Are grown children obligated to care for their aging parents, even when that parent was abusive?
That’s the question one woman has posed to “Ask Amy” in the Washington Post. In her letter, the woman explained that her mother has an unhappy history:
My mother is a single, 60-year-old woman who does not want to be a responsible person. Her father was verbally abusive. She married my dad and both of them were abusive toward each other, and toward their children. They divorced 14 years ago.
Now, her mother is a smoker and an alcoholic who blames her problems on her ex-husband—the writer’s father—and her own parents. While the letter writer’s grandmother paid the bills before her death, now the writer’s mom expects her children to take care of her.
The letter writer states that her mother refuses to get therapy, saying she doesn’t need it. And while she does stop drinking at times, those dry periods are only temporary.

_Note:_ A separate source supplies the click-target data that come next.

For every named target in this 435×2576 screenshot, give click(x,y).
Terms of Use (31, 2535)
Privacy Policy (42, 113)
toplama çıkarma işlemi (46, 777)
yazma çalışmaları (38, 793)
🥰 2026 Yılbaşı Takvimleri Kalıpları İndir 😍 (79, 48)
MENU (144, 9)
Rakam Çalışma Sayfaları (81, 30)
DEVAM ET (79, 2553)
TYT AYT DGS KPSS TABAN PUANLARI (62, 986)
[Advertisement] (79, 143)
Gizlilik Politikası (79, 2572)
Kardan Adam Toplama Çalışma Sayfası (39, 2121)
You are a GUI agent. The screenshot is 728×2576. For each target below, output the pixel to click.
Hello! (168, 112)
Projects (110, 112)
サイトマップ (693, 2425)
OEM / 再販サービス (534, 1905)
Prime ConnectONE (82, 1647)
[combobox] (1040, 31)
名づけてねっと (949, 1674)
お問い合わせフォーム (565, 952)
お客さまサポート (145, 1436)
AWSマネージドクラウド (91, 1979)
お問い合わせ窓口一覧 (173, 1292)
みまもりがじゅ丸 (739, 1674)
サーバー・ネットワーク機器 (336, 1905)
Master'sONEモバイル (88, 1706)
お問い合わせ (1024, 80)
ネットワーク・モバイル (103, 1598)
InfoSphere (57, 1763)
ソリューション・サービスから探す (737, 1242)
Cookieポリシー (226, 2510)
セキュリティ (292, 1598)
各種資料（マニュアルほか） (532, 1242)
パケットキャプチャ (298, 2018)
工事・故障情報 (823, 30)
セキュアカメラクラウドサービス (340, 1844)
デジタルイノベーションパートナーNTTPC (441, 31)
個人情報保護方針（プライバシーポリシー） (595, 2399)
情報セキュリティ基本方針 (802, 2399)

Currently, her mother is planning to spend her inheritance driving and camping around the country. But the mom told the letter writer that when she can’t do that anymore, she’s planning to come back and stay with her. Despite the fact that the mom remains verbally abusive to her children, she still expects their help.
That has left the letter writer torn. On the one hand, she sees the value of having an extended family:
I want my child to have grandparents around, because I did not have any growing up.
However, she hasn’t agreed to her mom’s plan because of her mom’s alcoholism and abusive behavior. She wrote:
Two of my siblings have blocked her from all contact. I block her while she is on her drinking binges because of all the verbal abuse, but I feel like someone should take care of her because that is what kids do for their parents when they age.
What the letter writer wants to know is whether she’s responsible for her mother, and if there is a point at which she should “call it quits for my own mental health, or to shield my child from her?”
In response, columnist Amy Dickinson asked the letter writer to “examine the other half” of a child’s obligation to care for his or her parents: “that of parents toward their children.” Dickinson put the letter writer’s situation in blunt terms:
Your mother did not protect or nurture you. She abused you, and now she wants to use you.
Dickinson pointed out that a more nurturing, non-abusive mother wouldn’t be in this position. In that case, the children would be “rallying around her” and the letter writer wouldn’t be agonizing over the question of caring for her.
While the letter writer can’t force her mother into therapy, she also doesn’t have to put up with her mother’s abuse and alcoholism. Dickinson wrote:
Your mother is choosing not to deal with her alcoholism. She has the right to live her life. She does not have the right to force you to support her choices.
Dickinson recommended that the letter writer seek out a support group for the friends and family of addicts, like Al-Anon. She also suggested the letter writer read more about codependency. Finally, she told the letter writer that the important thing she could do for her own child is to set a better parenting standard:
“You should be a different sort of parent to your child. Break the cycle.”